Study of Louisiana’s Unique QRIS Suggests Improvements in Early Ed Quality

Blog Post
July 5, 2021

Decades of research tells us that early care and education (ECE) can be transformative to a child’s school and lifelong success. It also tells us that those early experiences have to be of high quality to be impactful. Unfortunately, high-quality ECE tends to be the exception rather than the norm.

The most notable, broad-scale state efforts to improve ECE quality have been through Quality Rating and Improvement Systems (QRIS). As of 2017, 43 states and DC had implemented state or local QRISs that assess ECE programs. All but one state include a broad set of quality indicators such as staff qualifications and training, curriculum, and environment and interactions. Over concerns that their QRIS was failing to capture the true quality of educational experiences of ECE students across the state, Louisiana took a bold step of dismantling its QRIS and rebuilding it with a single quality indicator: teacher-child interactions. A recently released evaluation of the data from the first four years of Louisiana's new QRIS, Systemwide Quality Improvement in Early Childhood Education: Evidence From Louisiana, indicates that the state’s ECE programs are improving, both across sectors and communities.

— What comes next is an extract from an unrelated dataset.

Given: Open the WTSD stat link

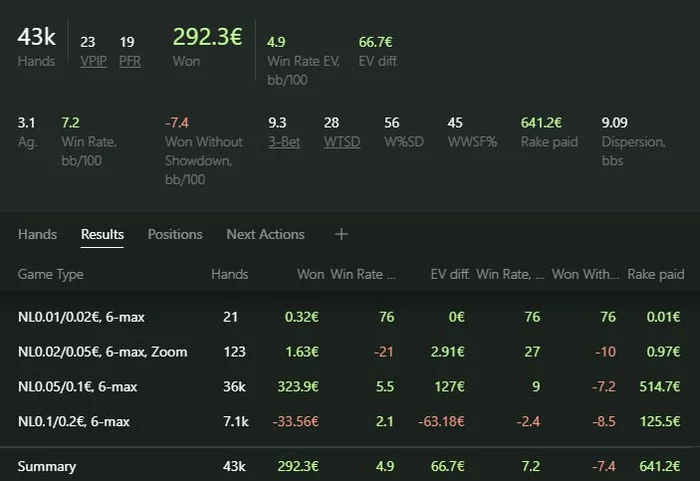Looking at the screenshot, I should tap(342, 142).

There has been no shortage of criticism around QRIS in recent years. Some argue that better QRIS ratings are not necessarily associated with better child outcomes. Another concern is that too many environmental factors aren't a useful gauge for the educational experiences provided by programs and that using several measures can distract from, rather than contribute to, an educator’s focus. Critics also argue that too much emphasis is placed on the ratings and not enough on using the data for program improvement, thereby penalizing struggling programs rather than providing them with targeted support. Steve Barnett of the National Institute of Early Education Research (NIEER) warns that structural features of programs like learning standards, class size, and teacher qualifications and development are preconditions for quality and should not be confused with “the essence of high quality”: great teachers who provide excellent teaching.

Since the rollout of its new QRIS in 2015, all publicly funded programs in Louisiana, including subsidized child care, Head Start, and state pre-K programs, have been evaluated based on Classroom Assessment Scoring System (CLASS), a well-known tool for measuring the quality of child-adult interactions. CLASS is a factor in multiple QRISs around the country, but Louisiana is the first state to use CLASS scores as the exclusive indicator of quality.

Five years later, Louisiana has produced the first dataset that offers a longitudinal and systemwide look at ECE quality over a four-year period that was characterized by substantial policy changes aimed at improving program quality. The recent study utilizes Louisiana’s data to assess systemwide quality and improvement trends over the four-year period as well as variations across sectors and communities. The authors credit their ability to track whether quality did in fact improve, and how patterns differed across sectors and communities, to the state’s investment in comprehensive data collection—including CLASS observation data from every publicly funded ECE classroom in the state.

The results are encouraging. Programs can receive one of four ratings: unsatisfactory, approaching proficient, proficient, and excellent. Statewide, proficiency increased 23 percentage points, from 62 percent to 85 percent. The findings also reveal substantial differences in average CLASS scores across sectors, with rates of proficiency far higher in state-funded pre-K programs and Head Start programs as compared to child care centers. Notably, however, growth in CLASS scores was greatest in child care centers, which narrowed the gap by nearly 60 percent between those centers and Head Start programs by the end of the four years. Differences were also noted based on parish (district) level risk based on economic, health, and educational factors. Providers located in low-risk areas (parishes one and two) scored notably higher on the CLASS assessment, although findings were not linear across the two high-risk parishes.

Louisiana’s QRIS overhaul was part of a comprehensive strategy to improve the quality of ECE programs. Louisiana also offers targeted support on CLASS, including coaching for programs with very low CLASS scores. The state also introduced a free, mandatory teaching credential for child care teachers that emphasizes teacher-child interactions. And it also created a set of tax credits for teachers and programs to celebrate high CLASS scores or growth in CLASS scores.

The findings of this study indicate that Louisiana's targeted investments in quality focused on teacher-child interactions were impactful on all publicly funded programs, as well as across programs serving high and low-risk communities. Although central to Louisiana’s efforts, the QRIS is just one piece of a broader push to improve ECE policies. Louisiana provides a meaningful example of how a state can affect change by creating policies grounded in science and that emphasize system improvement over penalties of failure.